My mom messages me her embarrassing memory from grade school. “I remember one year we had to move in with grand mom for a short time…which meant we had to change schools. The principal had to come get me out of class and bring me to Elaine’s class because she was crying and wouldn’t stop asking for me….”
I’m reminded of Rae putting her little sister in the suitcase and wanting to take her wherever she went. Here is my mom, 25 years before that, going into her little sister’s class in the middle of the day and trying to help her sister stop being so upset. Here is my mom loving her sister. And here is her sister hugging her. And here I can see them both crying now. And here I can see the other kids in the class crying, too. And here I can see the teacher crying. And here I can see the principal crying. And it must be in my DNA because I’m about to start crying too. In the classroom with the ABCs on the wall, and the globe of the world the way it was back then, and the American flags, and 1+3=4 written on the chalkboard.
Here we are, all of us, forced out of our homes and saved from doom by our grandmothers. Here we are, packing our bags and walking along the road together, tears in our eyes. Here we are, feeling so very tiny, but holding hands so we can get linked together and in that link we can be heavy enough that we don’t get blown away by the wind.

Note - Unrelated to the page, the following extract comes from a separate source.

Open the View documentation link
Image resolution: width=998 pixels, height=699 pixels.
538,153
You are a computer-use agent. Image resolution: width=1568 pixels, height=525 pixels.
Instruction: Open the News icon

When I finally hear back from my brother, he doesn’t answer the question I’ve asked, “What was an embarrassing thing that happened to you when you were a kid?” He says, “Hey, sorry I didn’t write back.” And I don’t press him. It’s really none of my business. And my dad is right, People don’t like to talk about embarrassing moments. But they will teach you a lesson. I’m sure my brother has already learned the lesson from whatever happened to him, but it’s a private lesson and he doesn’t need to tell me about it. The lesson wouldn’t do me any good anyway. I’m just like you, I can’t learn too much from anyone else, I have to suffer it, whatever it is, on the chin, before I believe it is real.

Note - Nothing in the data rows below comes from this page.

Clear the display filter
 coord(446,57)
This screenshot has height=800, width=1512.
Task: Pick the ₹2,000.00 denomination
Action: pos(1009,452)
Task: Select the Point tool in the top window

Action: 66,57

I text him, “I just realized that maybe I’m remembering something else different than you are. Do you remember I hit you in the face with a rock? Or with a snowball.”
He doesn’t write back. So, I’m gonna say, it was definitely a rock.

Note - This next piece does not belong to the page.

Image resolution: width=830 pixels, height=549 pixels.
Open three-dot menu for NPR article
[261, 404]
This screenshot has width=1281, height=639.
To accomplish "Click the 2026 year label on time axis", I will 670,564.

Other memories of mine, that may have been my first memories but ones I cannot place in time: while sleeping somewhere that is not my bed, I am lifted up and carried away by my mother, or my father, to a place which is my bed.
Other memories of my brother’s, that may have been his first memories but ones he cannot place in time: while sleeping somewhere that is not his bed, being lifted up and carried by his/my mother, or being carried by his/my father, to the place which is his bed, probably above mine, I had the bottom bunk.
Other memories of my father’s, that may have been his first memories but ones he cannot place in time: while sleeping somewhere that is not his bed, being lifted up and carried by my grandmother, his mother; or being carried by my grandfather, his father, to the place which is his bed.
Other memories of my mother’s, that may have been her first memories but ones she cannot place in time: while sleeping somewhere that is not her bed, being lifted up and carried by her mother, my grandmother; or being carried by her father, my grandfather, to the place which is her bed, and this is where the memory fades back into dream, and the dream takes over, the same dream that she has been dreaming for her whole life, the same dream she will dream for the rest of it, the same dream I will ask her about again tomorrow.